About

 

 

For artist and farmer Wendy McDonald her creative life would struggle to exist away from the property, near the Murray River in Southwest NSW, she shares with her husband and their two children. The mixed farm on Thule Lagoon feeds inspiration for Wendy’s painting and printmaking by providing a true sense of how the landscape works. She admits she couldn’t be an artist without being a farmer and vice versa - that one could not function without the other. Her work draws from the ecology of the local environment, the ebb and flow of the creeks and rivers and the dramatic changes of the seasons. She is honoured to tell the story of the ephemeral floodplain and the joys of belonging to a small community, through her art. Recent works are deeply embedded in the story of the environmental restoration of the wetland known as The Pollack Swamp, a significant ecological and cultural heritage site closely connected to the famous Blandowski etchings of the 1850's.   

 

Wendy’s country hospitality can be glimpsed in her still life work and though Glencoe’s farm gate. Known for her open-door philosophy, her kitchen, garden, skills and creative space are shared on a regular basis.

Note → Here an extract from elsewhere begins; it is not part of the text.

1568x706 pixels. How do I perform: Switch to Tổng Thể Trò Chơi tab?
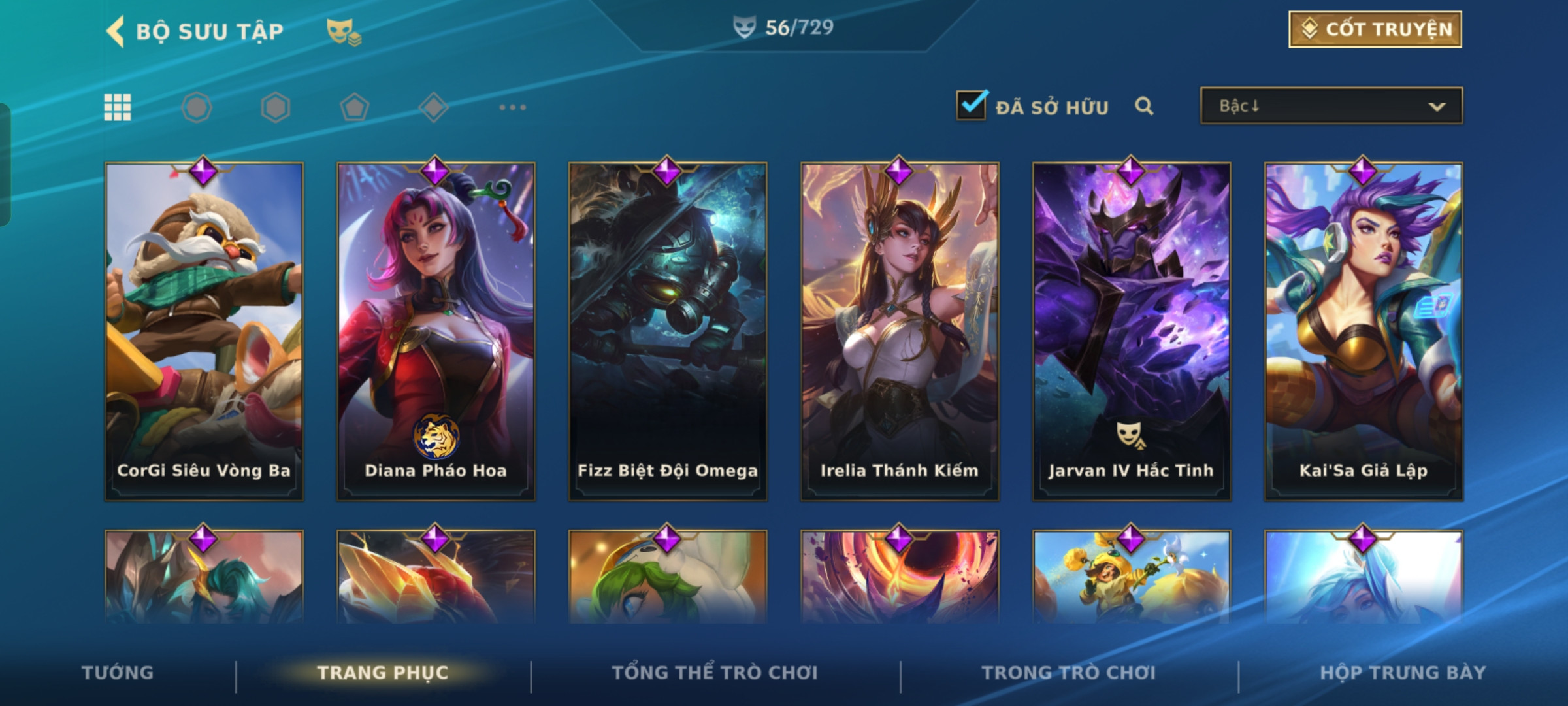(x=715, y=673)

An idyllic artists’ retreat for adults and children is offered at the cottage studio. Creative types of all persuasions take refuge at Thule Lagoon and soak up the inspiration and rawness of the surrounding natural canvas.

 

Wendy’s work has been shown in galleries across NSW and Victoria and in Sydney and Melbourne, with pieces in private collections around the world. Her works have featured in both Home Beautiful and Australian Country Style Magazine. She was honoured to be included in the 2018 Thames & Hudson publication "A Painted Landscape" by Amber Creswell Bell. Wendy has been a finalist in numerous awards including The NSW Parliament Plein Air Painting Prize (2016,2017 & 2018), the Paddington Art Prize, The Calleen Art Prize and The Swan Hill Print & Drawing Acquisitive Prize.

 

"The free but considered mark making by Wendy McDonald in her paintings and drawings reinterpret a country she knows so well. Billabongs, dry lakes, creeks and rivers, redgum and box country, sandhills, forests and farms.

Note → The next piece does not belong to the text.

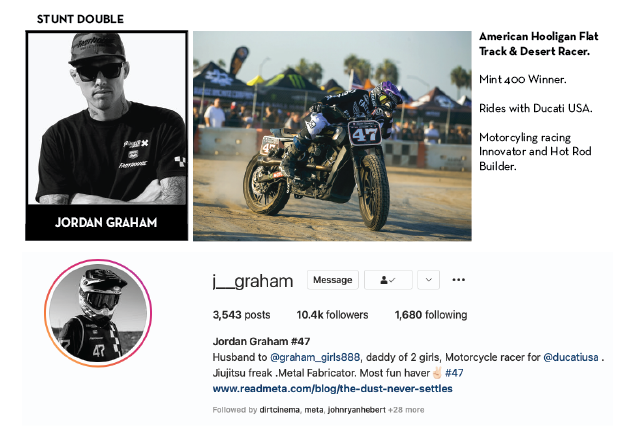The image size is (622, 426).
Task: Open the 10.4k followers list
Action: click(332, 315)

This is the home and workplace for McDonald. Her discerning and insightful eye bring an authority to the work that can only come by someone deeply invested in this landscape."

 

Ian Tully, Director Swan Hill Regional Art Gallery, 2020

 

"Artists of all types are our most talented communicators. Claude Monet’s impressionistic paintings of waterlilies remain some of the world’s most powerful wetland imagines. Instantly recognisable his images cross all social and cultural borders and speak to us all individually.

Full appreciation comes through an intimate knowledge of the subject. The wetlands of the Central Murray Region are complex in ecological structure and seasonal variations. Capturing these natural subtleties and differences as Wendy does so skilfully gives an intimate and unique view, improving our appreciation and understanding of these precious and iconic wetlands."